*** Opening of INFORMATION ***

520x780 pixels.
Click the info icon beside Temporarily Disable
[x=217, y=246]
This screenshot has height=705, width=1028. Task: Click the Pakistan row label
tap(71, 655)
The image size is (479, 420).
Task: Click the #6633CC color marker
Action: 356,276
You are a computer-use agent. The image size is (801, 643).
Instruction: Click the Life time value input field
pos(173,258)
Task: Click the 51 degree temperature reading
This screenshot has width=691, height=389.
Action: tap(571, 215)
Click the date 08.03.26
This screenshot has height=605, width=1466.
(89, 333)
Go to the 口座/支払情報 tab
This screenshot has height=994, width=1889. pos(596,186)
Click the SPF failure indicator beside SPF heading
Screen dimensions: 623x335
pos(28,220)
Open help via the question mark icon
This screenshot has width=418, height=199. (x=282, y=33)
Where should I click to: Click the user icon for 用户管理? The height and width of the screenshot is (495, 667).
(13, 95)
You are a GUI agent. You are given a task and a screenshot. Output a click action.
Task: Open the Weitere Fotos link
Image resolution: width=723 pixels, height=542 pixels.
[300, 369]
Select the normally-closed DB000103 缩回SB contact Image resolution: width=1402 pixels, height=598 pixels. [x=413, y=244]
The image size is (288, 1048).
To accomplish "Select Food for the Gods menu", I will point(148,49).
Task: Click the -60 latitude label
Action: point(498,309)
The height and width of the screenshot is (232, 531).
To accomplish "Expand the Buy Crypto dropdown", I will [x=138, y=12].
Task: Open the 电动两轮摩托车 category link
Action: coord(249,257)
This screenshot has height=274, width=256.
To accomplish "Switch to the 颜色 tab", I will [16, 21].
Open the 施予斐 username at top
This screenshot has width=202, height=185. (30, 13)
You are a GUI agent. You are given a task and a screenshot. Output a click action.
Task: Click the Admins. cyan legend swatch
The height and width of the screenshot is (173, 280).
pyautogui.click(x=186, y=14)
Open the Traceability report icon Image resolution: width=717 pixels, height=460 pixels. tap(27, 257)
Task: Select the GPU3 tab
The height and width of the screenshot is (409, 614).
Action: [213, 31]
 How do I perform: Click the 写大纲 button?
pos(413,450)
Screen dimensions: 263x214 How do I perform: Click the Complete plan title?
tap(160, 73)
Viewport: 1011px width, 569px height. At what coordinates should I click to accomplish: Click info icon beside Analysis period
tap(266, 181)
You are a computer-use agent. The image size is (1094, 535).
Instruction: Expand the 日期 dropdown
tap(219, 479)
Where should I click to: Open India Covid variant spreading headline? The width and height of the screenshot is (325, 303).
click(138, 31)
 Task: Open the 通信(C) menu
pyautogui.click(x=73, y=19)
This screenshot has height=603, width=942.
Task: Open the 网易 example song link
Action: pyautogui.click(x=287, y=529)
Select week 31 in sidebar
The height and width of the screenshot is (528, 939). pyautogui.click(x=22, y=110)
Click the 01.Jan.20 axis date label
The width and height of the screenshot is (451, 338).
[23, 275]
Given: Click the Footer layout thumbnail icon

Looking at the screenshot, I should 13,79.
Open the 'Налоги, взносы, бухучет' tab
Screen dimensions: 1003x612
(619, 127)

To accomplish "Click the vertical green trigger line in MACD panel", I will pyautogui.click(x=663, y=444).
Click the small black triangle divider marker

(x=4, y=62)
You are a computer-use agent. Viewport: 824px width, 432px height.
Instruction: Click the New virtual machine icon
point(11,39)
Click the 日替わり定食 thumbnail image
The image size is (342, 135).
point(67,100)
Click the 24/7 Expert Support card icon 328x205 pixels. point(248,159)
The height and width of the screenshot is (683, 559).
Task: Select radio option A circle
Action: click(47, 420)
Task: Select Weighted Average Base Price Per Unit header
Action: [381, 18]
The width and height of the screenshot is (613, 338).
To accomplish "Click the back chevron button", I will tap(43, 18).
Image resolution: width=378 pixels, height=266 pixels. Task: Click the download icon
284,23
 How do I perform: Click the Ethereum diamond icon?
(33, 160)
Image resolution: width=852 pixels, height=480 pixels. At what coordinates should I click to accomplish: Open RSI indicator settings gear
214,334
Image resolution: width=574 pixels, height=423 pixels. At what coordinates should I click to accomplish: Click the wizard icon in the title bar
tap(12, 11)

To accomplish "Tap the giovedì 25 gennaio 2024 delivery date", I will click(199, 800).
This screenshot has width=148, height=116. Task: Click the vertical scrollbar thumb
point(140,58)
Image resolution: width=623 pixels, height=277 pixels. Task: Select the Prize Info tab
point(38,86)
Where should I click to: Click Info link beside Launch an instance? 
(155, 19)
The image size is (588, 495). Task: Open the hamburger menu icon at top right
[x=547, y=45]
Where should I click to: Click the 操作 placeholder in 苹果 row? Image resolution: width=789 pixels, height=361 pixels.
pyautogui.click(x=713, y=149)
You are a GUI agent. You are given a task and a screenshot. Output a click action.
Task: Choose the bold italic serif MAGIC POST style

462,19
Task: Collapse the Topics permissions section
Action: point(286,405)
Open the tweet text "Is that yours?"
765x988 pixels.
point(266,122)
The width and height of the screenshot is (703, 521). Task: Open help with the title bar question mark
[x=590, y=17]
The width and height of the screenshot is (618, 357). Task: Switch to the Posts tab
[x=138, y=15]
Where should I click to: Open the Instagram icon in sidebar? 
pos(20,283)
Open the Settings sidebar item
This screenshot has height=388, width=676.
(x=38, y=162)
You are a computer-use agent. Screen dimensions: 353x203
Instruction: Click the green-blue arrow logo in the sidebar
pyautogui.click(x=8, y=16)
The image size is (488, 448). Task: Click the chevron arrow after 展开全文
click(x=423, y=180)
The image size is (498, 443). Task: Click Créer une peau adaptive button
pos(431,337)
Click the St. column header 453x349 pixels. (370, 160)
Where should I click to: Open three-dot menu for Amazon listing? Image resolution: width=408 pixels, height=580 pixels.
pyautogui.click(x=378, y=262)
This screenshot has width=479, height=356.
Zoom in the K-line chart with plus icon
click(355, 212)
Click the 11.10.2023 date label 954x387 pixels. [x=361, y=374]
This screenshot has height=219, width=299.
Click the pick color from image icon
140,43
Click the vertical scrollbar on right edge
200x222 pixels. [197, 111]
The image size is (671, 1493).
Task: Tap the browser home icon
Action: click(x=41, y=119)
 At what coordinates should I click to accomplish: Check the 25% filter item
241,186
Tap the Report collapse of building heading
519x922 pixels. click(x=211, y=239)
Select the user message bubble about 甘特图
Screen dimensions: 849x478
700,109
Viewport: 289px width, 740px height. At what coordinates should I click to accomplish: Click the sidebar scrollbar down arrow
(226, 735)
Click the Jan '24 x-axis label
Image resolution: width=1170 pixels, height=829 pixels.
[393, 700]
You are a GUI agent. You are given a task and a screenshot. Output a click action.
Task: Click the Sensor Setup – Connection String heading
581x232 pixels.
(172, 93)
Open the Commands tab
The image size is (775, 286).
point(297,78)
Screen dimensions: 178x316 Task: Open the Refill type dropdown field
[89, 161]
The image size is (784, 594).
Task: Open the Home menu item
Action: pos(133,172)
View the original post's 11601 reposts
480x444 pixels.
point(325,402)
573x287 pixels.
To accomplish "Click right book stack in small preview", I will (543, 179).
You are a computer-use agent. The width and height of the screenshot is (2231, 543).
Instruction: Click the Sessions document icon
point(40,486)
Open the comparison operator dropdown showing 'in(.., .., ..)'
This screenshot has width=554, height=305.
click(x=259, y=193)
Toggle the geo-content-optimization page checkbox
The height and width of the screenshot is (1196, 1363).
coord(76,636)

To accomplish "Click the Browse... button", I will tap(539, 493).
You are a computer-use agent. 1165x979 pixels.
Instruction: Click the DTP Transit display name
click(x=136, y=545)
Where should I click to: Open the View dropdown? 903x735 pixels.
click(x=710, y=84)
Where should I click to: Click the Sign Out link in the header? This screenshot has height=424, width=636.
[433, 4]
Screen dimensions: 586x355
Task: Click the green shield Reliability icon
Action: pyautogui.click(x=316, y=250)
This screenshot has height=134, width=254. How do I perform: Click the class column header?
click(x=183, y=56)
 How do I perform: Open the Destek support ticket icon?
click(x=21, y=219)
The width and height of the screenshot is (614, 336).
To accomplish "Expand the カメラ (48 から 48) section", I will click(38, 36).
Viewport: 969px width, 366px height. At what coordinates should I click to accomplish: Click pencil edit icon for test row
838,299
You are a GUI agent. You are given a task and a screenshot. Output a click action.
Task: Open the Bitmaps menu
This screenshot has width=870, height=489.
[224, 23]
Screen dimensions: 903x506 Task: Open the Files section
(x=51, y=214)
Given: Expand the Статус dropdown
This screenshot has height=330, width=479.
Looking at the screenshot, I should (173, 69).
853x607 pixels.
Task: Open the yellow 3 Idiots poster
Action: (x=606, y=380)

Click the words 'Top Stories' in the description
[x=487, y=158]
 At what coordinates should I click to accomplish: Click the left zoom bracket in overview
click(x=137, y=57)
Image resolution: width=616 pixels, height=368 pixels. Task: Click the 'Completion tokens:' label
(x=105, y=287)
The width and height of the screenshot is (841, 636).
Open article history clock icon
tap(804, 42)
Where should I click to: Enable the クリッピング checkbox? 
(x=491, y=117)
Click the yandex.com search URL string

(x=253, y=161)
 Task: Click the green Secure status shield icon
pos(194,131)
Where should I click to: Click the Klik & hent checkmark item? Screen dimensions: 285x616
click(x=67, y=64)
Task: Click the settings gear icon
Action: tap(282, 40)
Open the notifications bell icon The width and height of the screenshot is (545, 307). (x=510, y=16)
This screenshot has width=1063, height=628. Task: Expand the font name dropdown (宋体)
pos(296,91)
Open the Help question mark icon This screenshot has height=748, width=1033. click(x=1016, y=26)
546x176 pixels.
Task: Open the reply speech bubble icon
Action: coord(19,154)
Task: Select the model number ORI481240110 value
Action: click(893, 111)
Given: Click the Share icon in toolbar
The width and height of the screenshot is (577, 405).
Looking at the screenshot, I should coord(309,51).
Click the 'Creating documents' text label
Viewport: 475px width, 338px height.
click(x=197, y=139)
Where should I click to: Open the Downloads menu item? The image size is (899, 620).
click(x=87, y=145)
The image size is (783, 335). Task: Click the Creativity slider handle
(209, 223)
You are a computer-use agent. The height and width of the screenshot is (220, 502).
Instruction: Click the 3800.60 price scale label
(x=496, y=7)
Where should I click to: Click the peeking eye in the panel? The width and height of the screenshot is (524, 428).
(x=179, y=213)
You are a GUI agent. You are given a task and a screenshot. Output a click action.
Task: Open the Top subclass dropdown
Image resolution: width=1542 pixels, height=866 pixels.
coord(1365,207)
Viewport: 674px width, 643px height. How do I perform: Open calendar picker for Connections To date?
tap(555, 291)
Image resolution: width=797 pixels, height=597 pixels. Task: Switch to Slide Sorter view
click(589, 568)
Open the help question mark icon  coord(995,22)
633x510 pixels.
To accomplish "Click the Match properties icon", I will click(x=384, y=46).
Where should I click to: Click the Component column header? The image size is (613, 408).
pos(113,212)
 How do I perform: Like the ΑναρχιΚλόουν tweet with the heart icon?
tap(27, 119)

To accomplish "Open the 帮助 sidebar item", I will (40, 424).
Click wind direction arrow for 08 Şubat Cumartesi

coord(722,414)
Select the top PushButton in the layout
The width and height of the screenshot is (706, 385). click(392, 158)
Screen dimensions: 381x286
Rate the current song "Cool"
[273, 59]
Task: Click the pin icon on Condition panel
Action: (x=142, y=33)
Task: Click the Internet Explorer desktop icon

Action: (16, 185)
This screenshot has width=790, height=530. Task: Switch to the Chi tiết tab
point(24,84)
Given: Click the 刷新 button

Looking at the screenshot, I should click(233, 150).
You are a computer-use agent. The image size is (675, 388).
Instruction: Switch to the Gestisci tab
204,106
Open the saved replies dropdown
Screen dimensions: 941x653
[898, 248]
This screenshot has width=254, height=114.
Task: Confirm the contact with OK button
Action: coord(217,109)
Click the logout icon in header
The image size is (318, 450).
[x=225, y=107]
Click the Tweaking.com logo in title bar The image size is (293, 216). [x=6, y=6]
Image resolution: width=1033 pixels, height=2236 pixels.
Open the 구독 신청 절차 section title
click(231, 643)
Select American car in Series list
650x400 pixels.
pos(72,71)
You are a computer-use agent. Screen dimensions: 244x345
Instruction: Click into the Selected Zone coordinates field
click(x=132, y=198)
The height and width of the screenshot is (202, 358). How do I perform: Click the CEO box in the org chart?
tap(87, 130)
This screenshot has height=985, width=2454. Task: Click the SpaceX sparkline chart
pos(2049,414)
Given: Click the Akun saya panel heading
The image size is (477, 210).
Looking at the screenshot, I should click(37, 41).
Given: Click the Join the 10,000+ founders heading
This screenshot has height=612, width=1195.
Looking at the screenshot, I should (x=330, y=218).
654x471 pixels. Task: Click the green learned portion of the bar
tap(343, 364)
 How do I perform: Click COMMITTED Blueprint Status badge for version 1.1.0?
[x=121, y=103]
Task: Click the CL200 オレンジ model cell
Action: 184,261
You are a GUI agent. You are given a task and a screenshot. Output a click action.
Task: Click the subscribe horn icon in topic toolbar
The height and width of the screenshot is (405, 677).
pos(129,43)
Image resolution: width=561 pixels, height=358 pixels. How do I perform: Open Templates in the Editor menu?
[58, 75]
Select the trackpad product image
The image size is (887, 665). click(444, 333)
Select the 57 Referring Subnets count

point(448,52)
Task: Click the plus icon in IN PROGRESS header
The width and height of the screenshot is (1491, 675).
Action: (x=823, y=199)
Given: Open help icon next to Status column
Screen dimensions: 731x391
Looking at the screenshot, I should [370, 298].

*** Close of INFORMATION ***

**AIM OF THE TASK:** A single figure is required: the number of lines above in which the string "text" appears.

**SOLUTION TO THIS PROBLEM:** 2